Я вздрагиваю и сама смеюсь над своим испугом. Кондуктор докладывает моему спутнику, что место в wagon-lit свободно, и собирает его вещи.
— Теперь вы хорошо заснете, только запритесь покрепче, — говорит мой спутник после ухода кондуктора. — Я бы все-таки посоветовал вам перейти в дамское купе.
— О, я не трусиха, — отвечаю я. Мне хочется, чтобы он остался, но он словно торопится уйти.
— Ну, дайте мне еще одну папироску, — прошу я.
Он вынимает портсигар и вдруг останавливается. Глаза его слегка прищуриваются, улыбка чуть трогает его яркие губы.

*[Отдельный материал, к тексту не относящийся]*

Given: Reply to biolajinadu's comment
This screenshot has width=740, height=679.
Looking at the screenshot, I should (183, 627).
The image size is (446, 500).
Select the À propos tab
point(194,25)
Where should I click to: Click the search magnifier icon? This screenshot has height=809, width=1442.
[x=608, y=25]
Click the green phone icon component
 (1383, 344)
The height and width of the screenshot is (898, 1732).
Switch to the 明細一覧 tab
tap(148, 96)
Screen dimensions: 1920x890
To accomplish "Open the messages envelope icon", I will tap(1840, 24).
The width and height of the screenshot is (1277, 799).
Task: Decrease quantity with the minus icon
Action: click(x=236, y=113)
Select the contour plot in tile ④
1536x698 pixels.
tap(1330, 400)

— Боюсь, — протягивает он, слегка наклоняя голову.
Этот взгляд, это движение, глаза, улыбка полны какого-то чисто женского кокетства, даже не женского, а детского.
Кровь мне сразу ударяет в голову.
— Как хотите, — делаю я усилие говорить весело.
— Ну, попросите, попросите… как тогда, — говорит он мне совсем тихо.
Мне страшно не по себе, и я говорю холодно:
— А как я просила? Не помню… Ну, дайте пожалуйста.
— Это не то! — делает он легкую гримасу, подавая мне портсигар. И эта гримаса, и движение головы и плеча выходят какими-то детски грациозными.